Turkey Shrugs off Thomas Cook Collapse amid Booming Investment
Turkey's tourism minister said Friday he was unconcerned by the collapse of British tour operator Thomas Cook as he unveiled ambitious plans to make the country one of the world's top holiday destinations.
"Nobody should be concerned by this," said Mehmet Ersoy, speaking at a conference in Istanbul to outline Turkey's tourism strategy.
"By 2020, we will see an increase in the number of visitors to Thomas Cook destinations."
He said Turkey was holding talks with EasyJet, British Airways and others in the coming days to finalise plans for more flights into areas affected by the Thomas Cook collapse, particularly the resort of Dalaman.

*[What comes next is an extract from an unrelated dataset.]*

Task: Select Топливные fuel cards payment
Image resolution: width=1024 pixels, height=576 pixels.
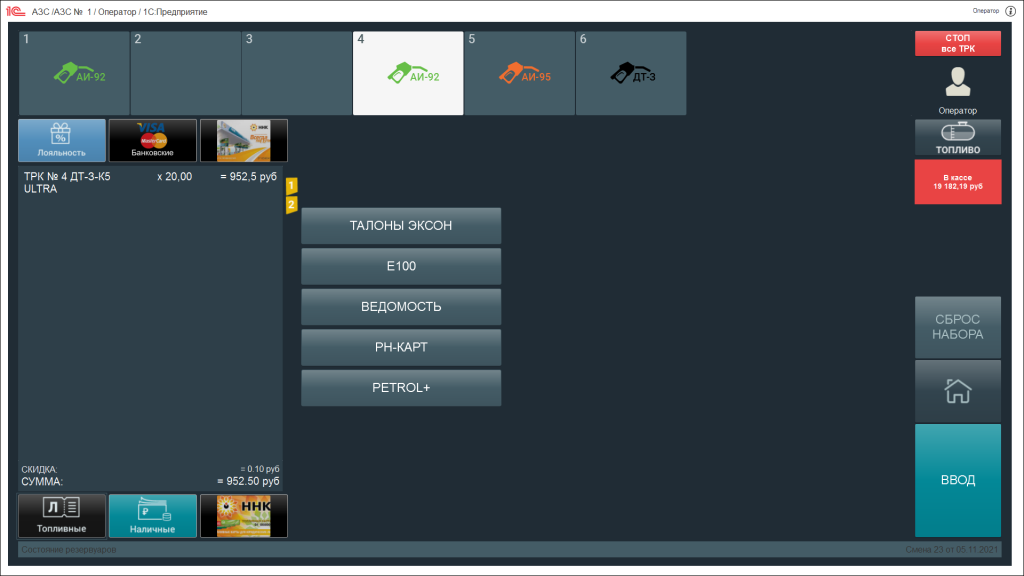Action: pyautogui.click(x=61, y=515)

Thomas Cook, which declared bankruptcy last weekend, leaving hundreds of thousands of holidaymakers stranded around Europe, represented around three percent of Turkey's tourist intake.
Turkish tourism has recently recovered from a sudden 25-percent decline in 2016 caused by a spate of terrorist attacks and political unrest.
At the heart of the new strategy is a major increase in worldwide promotion from $80 million to $180 million over the next year.
President Recep Tayyip Erdogan has made tourism a strategic priority, and the goal is to increase visitors from 55 million to 75 million by 2023, the 100th anniversary of the Turkish republic, with earnings hitting $65 billion.
Cruise ship arrivals are expected to nearly double with the imminent completion of one port in the Istanbul hub of Galata and another due for construction in nearby Yenikapi.
The government is also throwing money at archaeological excavations and cleaner beaches, while also planting scenes of Turkish cuisine into the country's wildly popular soap opera exports.